Friday, December 2, 2022

So much matters!

 From Oliver Burkeman's newsletter The Imperfectionist titled "Urgency Doesn't Exist," this part about the notion of how "urgent tasks" rule our day.  Very often things are "urgent" because of someone else's priorities.  That's not unimportant... but it shouldn't rule our day.

The way through this muddle begins, I think, by seeing that what we call “urgency” is actually just another kind of importance – not some separate, stress-inducing quality that attaches itself to certain tasks, demanding their immediate completion. And definitely, time-sensitivity is one of the factors that can make a task worth prioritising. Deadlines do matter, whether you’re paying a bill, launching a product, buying a birthday present or leaving for the school run.
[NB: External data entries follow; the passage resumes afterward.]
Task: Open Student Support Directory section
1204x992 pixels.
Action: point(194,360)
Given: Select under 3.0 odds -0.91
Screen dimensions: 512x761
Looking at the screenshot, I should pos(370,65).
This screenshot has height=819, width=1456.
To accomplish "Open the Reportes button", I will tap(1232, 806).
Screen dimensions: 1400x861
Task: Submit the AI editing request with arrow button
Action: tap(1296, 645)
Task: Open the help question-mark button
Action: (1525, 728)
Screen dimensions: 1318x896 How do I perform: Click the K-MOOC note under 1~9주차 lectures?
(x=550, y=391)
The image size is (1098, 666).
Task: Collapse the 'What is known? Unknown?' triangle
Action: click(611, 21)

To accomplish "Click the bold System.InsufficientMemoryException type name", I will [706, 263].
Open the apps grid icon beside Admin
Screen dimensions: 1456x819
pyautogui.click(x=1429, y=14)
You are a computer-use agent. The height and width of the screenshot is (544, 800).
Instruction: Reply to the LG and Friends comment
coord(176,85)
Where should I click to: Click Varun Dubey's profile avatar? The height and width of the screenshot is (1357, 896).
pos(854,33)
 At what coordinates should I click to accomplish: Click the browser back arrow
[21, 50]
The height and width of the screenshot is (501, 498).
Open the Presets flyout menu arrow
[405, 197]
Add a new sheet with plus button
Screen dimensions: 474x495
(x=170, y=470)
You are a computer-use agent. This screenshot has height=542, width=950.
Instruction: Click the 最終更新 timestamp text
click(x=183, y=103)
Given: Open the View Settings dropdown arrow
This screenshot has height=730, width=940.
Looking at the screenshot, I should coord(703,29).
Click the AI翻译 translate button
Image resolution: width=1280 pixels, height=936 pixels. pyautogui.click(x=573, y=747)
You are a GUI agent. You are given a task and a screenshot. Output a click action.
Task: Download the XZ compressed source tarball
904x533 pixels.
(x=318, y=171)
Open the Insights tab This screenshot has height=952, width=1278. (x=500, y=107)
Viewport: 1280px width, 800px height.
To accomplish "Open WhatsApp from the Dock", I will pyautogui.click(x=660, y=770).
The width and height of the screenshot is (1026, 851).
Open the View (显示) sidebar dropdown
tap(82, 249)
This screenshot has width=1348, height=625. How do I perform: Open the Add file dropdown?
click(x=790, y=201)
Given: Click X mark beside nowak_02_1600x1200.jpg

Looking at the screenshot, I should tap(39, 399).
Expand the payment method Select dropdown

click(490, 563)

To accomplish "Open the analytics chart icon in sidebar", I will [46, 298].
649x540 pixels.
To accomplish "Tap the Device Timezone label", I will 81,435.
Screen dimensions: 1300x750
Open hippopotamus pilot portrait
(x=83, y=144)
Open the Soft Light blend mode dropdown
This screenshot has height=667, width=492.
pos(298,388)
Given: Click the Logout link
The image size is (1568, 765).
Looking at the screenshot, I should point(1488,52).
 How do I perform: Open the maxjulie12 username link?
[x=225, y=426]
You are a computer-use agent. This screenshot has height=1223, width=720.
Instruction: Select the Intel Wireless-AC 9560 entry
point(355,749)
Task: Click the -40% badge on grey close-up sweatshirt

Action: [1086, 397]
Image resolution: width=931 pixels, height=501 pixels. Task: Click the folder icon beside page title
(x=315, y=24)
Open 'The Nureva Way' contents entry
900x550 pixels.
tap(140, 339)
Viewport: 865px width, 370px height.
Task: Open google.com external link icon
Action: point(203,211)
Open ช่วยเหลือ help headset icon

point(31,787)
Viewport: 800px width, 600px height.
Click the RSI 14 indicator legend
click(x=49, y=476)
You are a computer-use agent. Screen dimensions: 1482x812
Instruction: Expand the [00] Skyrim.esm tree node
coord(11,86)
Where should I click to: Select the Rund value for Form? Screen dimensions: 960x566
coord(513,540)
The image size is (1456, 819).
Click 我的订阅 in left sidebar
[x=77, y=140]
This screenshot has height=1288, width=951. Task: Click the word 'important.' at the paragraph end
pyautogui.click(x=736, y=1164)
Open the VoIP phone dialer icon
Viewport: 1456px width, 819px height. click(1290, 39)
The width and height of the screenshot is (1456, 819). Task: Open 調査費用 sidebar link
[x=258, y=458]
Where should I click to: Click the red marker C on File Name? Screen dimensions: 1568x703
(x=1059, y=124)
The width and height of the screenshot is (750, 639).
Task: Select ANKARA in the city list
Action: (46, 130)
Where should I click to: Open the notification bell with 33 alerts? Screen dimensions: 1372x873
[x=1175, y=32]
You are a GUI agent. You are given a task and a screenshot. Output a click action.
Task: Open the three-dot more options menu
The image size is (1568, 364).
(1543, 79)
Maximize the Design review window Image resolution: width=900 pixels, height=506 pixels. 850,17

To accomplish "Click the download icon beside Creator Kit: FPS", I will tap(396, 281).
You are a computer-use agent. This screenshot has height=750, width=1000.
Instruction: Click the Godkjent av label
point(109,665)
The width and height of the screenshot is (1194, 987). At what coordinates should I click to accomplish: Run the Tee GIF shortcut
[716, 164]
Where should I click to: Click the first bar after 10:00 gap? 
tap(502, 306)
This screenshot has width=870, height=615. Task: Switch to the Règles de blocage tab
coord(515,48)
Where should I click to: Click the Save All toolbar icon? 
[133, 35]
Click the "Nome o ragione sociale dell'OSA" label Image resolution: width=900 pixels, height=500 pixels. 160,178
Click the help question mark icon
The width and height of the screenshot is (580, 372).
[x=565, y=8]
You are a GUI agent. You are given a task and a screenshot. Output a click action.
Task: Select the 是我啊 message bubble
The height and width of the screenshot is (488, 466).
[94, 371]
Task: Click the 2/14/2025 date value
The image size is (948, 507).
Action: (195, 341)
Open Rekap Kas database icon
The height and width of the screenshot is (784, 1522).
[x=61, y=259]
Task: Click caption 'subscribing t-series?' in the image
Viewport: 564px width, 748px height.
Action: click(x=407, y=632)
But time-sensitivity is one factor among many. There’s no need to think of urgency as some uniquely powerful force that gets to muscle its way in front of everything else.

If this strikes you as a purely conceptual distinction, I can only respond that, for me, it’s been transformative. It helps me see the truth of my situation, which is that every day, when I wake up, there are thousands upon thousands of genuinely important ways I could spend my day – certainly incalculably more than I’ll have time for. So much matters! Meaningful work matters. My relationships with my wife and son and friends matter. Paying the bills matters. Cleaning the house matters. Rest matters. Fun matters.

And somehow, the sheer overwhelming number of things that matter has the effect of cutting “urgency” down to size. Because I’m finite, my task for the day can only possibly be to do a few things that matter. Inevitably, a far greater number of things that matter will fall by the wayside – doubtless including a few that derived their importance from their time-sensitivity.

Oh well: such is the human condition.